Source:
Hannah Jenner (GBR) and Jesse Naimark-Rowse (USA) on 40 Degrees crossed the finish line of the Transat Jacques Vabre race from Le Havre to Puerto Limon, Costa Rica this Friday 25 November at 17h 08mn 26s, UTC/GMT or 11h 08mn 26s, local time in Puerto Limon.
Class40’ 40 Degrees (skipper : Hannah Jenner ; co-skipper : Jesse Laymark) - Transat Jacques Vabre 2011
The British-American duo have come out on top after a long duel with their Norwegian counterparts on Solo, Rune Aasberg and Simen Lovgren. After taking a clever routing to the north of the Azores high pressure system Jenner and Naimark-Rowse finished ahead of their rivals, who took the same, northerly routeing.
The elapsed time for the 4730 miles theoretical course is 22 days 03h 08m 26s at an average speed of 8.91kts over the theoretical course. Their course actually sailed is measured at 5445 miles at an average speed of 10.25kts.
It is an excellent result for the British-American partnership which was really only finally confirmed the night before they did the delivery sail to Le Havre. Naimark-Rowse, an experienced Class 40 and Open 50 sailor in his own right had been helping tune and prepare 40 Degrees and stepped in as co-skipper at short notice.
Jenner was the first female skipper to complete the Clipper Round the World Race, finishing third in July 2008. She had planned to compete in the Class 40 Global Ocean Race around the world which is under way now, but she and her German co-skipper did not ultimately secure the required funding and Jenner took on the Transat Jacques Vabre with Naimark Rowse as an alternative, racing Peter Harding’s Owen Clarke designed Jaz Mk II.
The duo made a steady start to the race which started back on Wednesday 2nd November after a three days delay due to exceptionally stormy conditions which they would have hit in the Western Approached. Off the Bay of Biscay they were in sixth in the 16 strong fleet, passing north of the Azores in fifth. On November 8th they struck further north, delivering the strategy they had agreed on before leaving Le Havre, playing to their strengths and those of their boat. They were rewarded as they progressed from fourth to third along with the Norwegian duo who pressed them constantly mid-race. Rune Aasberg and Simen Lovgren on Solo were a consistent 9 miles behind from 12th to 14th November before they opened out when the faster, trade winds conditions really prevailed. At the finish they were around 70 miles ahead of their next rivals.

Objective A:
According to the race report, how many miles did 40 Degrees actually sail?

Records for processing:
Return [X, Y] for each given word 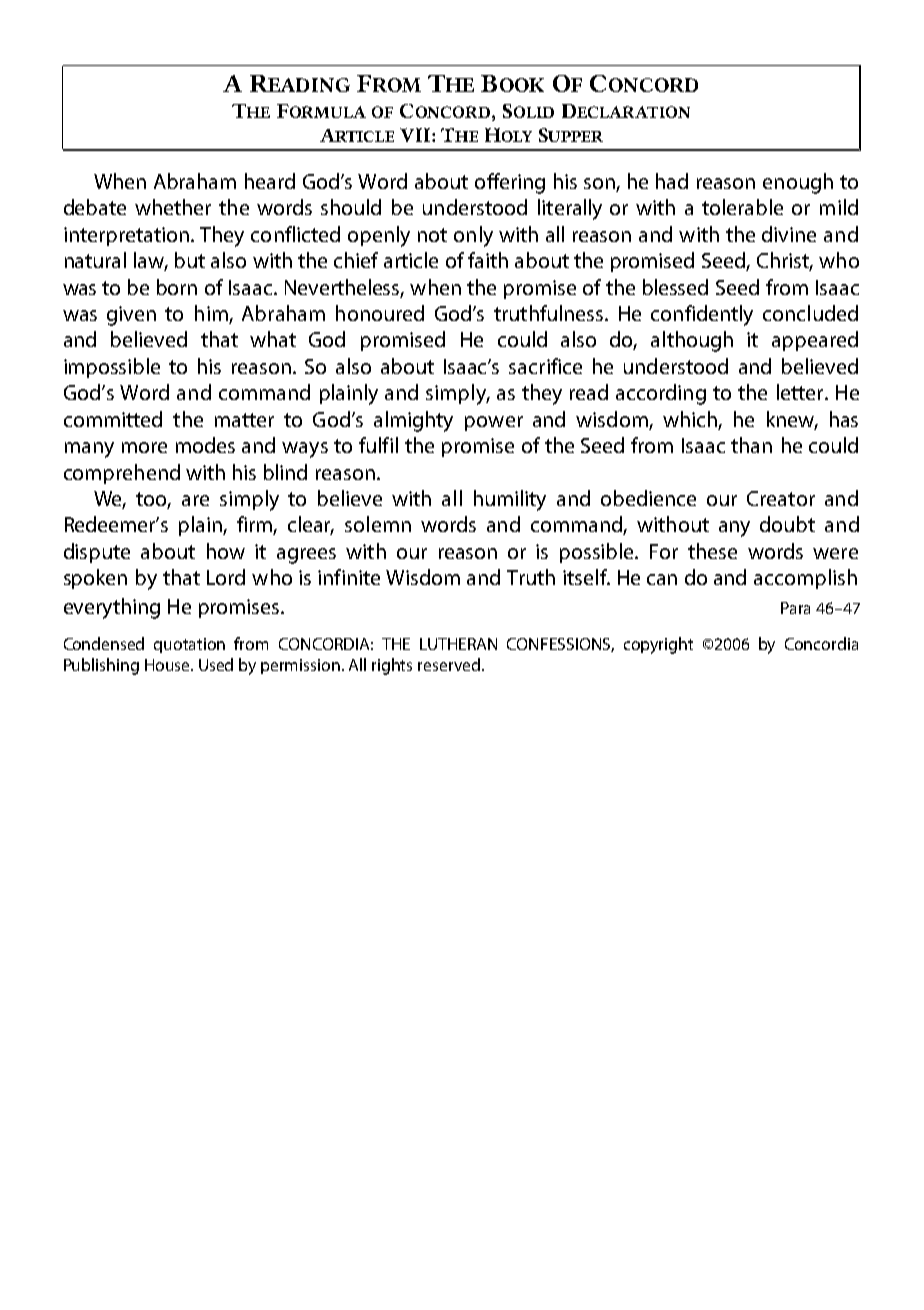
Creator [781, 498]
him [211, 313]
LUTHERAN [458, 644]
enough [798, 183]
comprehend [122, 474]
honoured [380, 313]
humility [510, 500]
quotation [189, 645]
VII [416, 135]
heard [270, 181]
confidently [702, 315]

Objective B:
Reproduce the entries from the line holding "LUTHERAN [458, 644]" through the end of the entries, with both ends included.

Correct output A:
5445 miles

Correct output B:
LUTHERAN [458, 644]
enough [798, 183]
comprehend [122, 474]
honoured [380, 313]
humility [510, 500]
quotation [189, 645]
VII [416, 135]
heard [270, 181]
confidently [702, 315]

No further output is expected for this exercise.